◆ **EXERCISE 1**: In the hearing-loss post below, set down everything from "The Australian government" down to "improve communications accessibility.", word for word.
◆ **EXERCISE 2**:
Answer from the hearing-loss post below:
(a) What share of Australians had hearing loss in 2021?
(b) Of the people worldwide living with hearing loss, according to the WHO, how many are children?
(c) What did the Australian government recently launch?

◆ **READING TEXT**:
_ _ _
AWS Public Sector Blog
Supporting people with hearing loss through cloud-enabled solutions
In 2021, one in six Australians—almost four million people—have hearing loss, ranging from mild to profound. The statistic is part of the larger global picture reported by the World Health Organization (WHO) that approximately 466 million people live with hearing loss; of these, 34 million are children. In addition, 1.1 billion young people are at risk of hearing loss due to exposure to noise in recreational settings and through personal audio devices. The WHO expects that these numbers will rise remarkably in the coming decades unless action is taken to prevent and treat hearing loss.
The Australian government recently launched the Roadmap for Hearing Health for Australia. It aims to address the hearing loss challenges, including prevention, raising awareness, improving the workforce numbers, and addressing the Otitis media epidemic in Aboriginal and Torres Strait Islander people’s children. Even though this roadmap is a start, we must go further to create an environment where access to universal communication is the norm for people with hearing loss. The cloud and other technologies from Amazon Web Services (AWS) can help improve communications accessibility.
_ _ _
◆ **DATA SHOWN**:
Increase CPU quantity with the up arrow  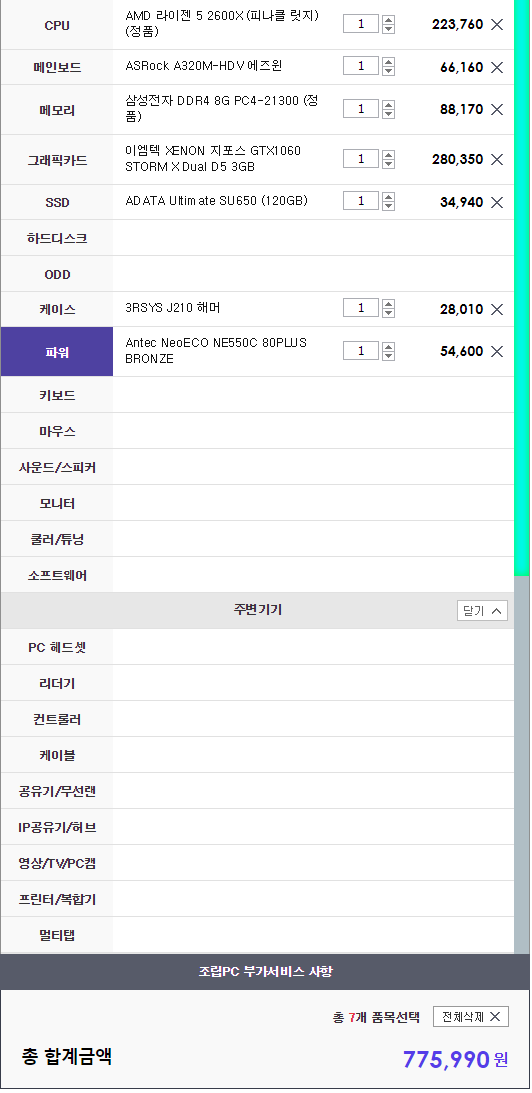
_ _ _
◆ **EXPECTED OUTPUT 1**:
The Australian government recently launched the Roadmap for Hearing Health for Australia. It aims to address the hearing loss challenges, including prevention, raising awareness, improving the workforce numbers, and addressing the Otitis media epidemic in Aboriginal and Torres Strait Islander people’s children. Even though this roadmap is a start, we must go further to create an environment where access to universal communication is the norm for people with hearing loss. The cloud and other technologies from Amazon Web Services (AWS) can help improve communications accessibility.

◆ **EXPECTED OUTPUT 2**:
(a) One in six, almost four million people.
(b) 34 million.
(c) The Roadmap for Hearing Health for Australia.